SourceGas reports spill in Thompson Divide area
Glenwood Springs Post Independent
GLENWOOD SPRINGS — SourceGas reported Thursday that a spill of unknown dimensions had occurred in the natural-gas-storage complex known as the Wolf Creek Field, in the Thompson Divide area southwest of Glenwood Springs.
The natural-gas-supply company reported the spill June 20, but it apparently had taken place over time, beginning earlier than the date it was found.
And according to a spill report on the Colorado Oil and Gas Conservation Commission website, the spill is believed to have had an “impact” on groundwater flowing at a depth of five to six feet underground at the site.
There was no elaboration regarding what kind of impact might have occurred or what chemicals might be involved.
The Thompson Divide region has become a magnet for controversy about drilling for natural gas.
The drilling plans have been resisted by a network of civilian activists and groups, as well as by the governments of Glenwood Springs, Carbondale and Pitkin County, where some of the proposed drilling would occur.
The Colorado Oil and Gas Conservation Commission website report indicated that the spill was discovered “during a facility upgrade of the Wolf Creek (No.) 12 pad,” which is part of the Wolf Creek complex of storage wells south of Sunlight Mountain Resort.
The report does not detail exactly what kind of upgrade was being done, but notes that “the existing building housing production equipment was demolished” and evidence of spilled hydrocarbons was discovered within the building’s footprint after the demolition material was removed.

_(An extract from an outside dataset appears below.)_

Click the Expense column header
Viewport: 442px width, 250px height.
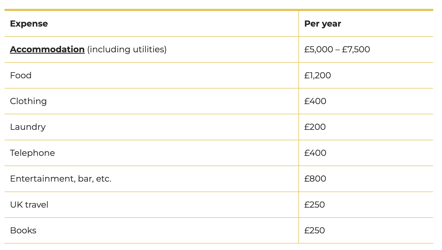(x=29, y=24)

“The exact volume of fluids released is unknown,” the spill report stated, “therefore, none of the fluids released were recovered. Soil impacts from the release are all contained on the well pad. None were noted offsite.”
The spill site, according to the document, covers an area of 1,165 square feet.

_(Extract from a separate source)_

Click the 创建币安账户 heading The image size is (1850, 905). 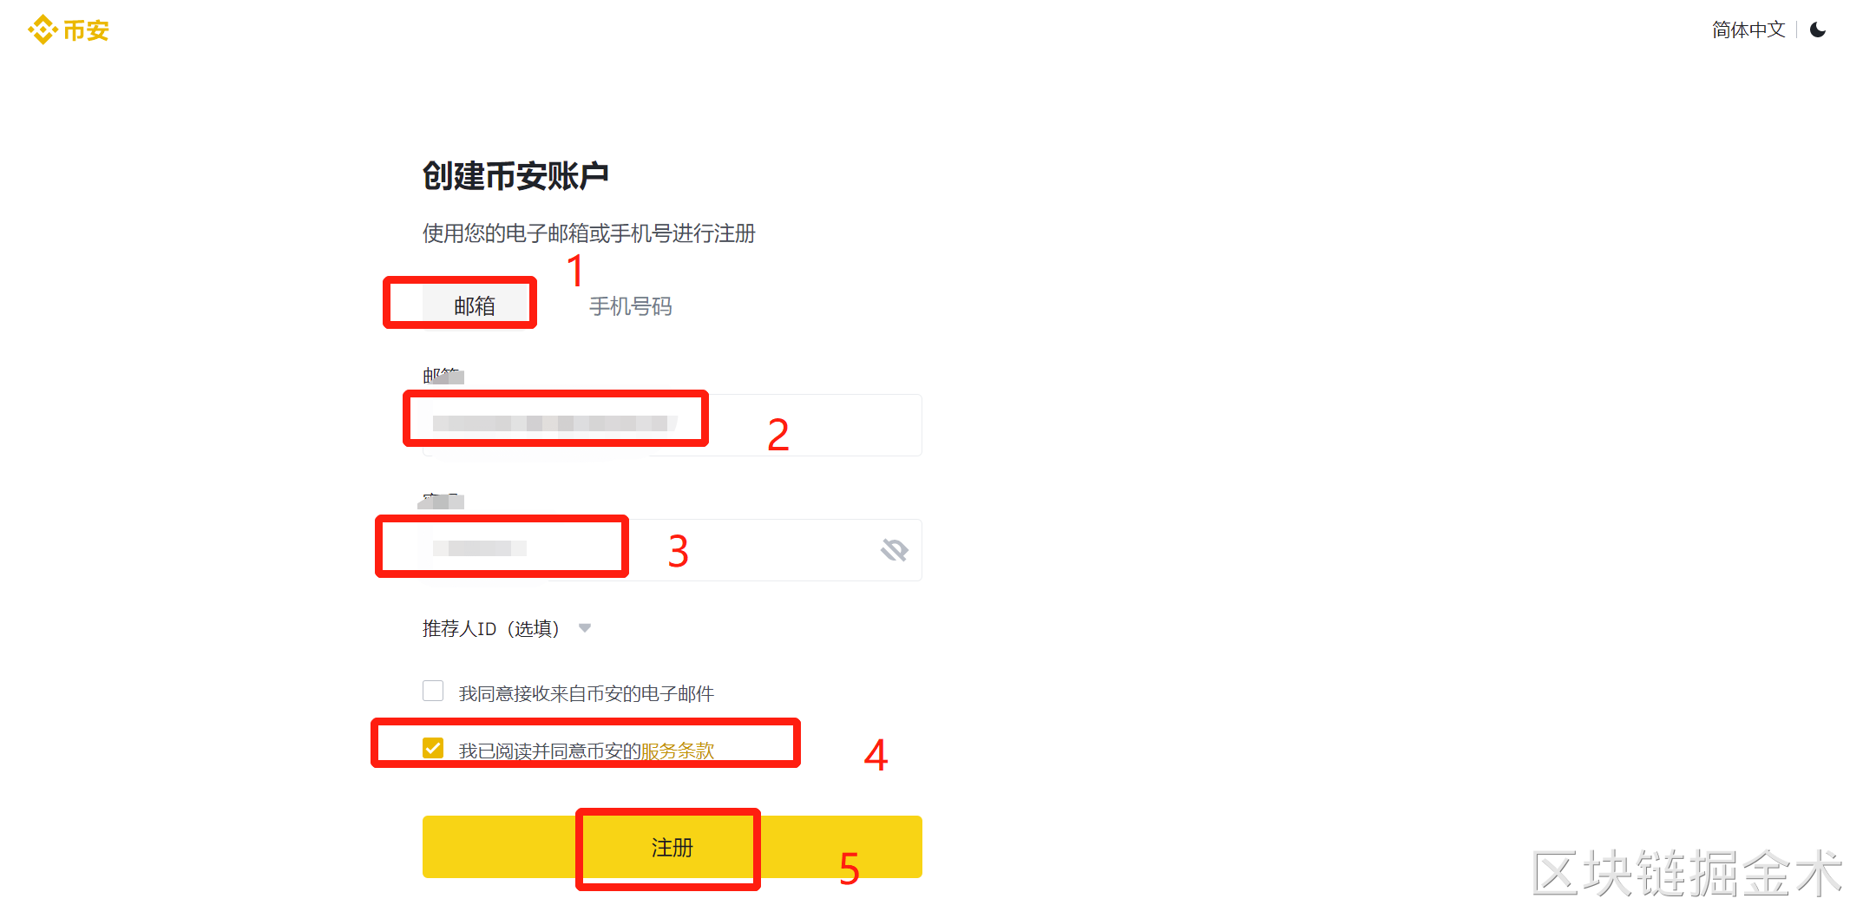tap(515, 176)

In a section of the spill report titled “Prevent Problems,” the company commented, “The preliminary assessment continues, and suggests the source may have been removed and this is a case of residual contamination.”
Officials from the Colorado Oil and Gas Conservation Commission did not respond to requests for comment by Tuesday night.
A spokeswoman for SourceGas, Natalie Shelbourn, said the company still is assessing the extent and nature of the spill, including efforts to determine how far underground the hydrocarbons spread and the effects on the groundwater.
She said the Wolf Creek field was an active drilling field for natural gas in the 1950s and 1960s and converted to storage in the 1970s.
“The Wolf Creek field is a critical component for provision of service for our natural-gas customers in Garfield, Pitkin and Eagle counties,” she said.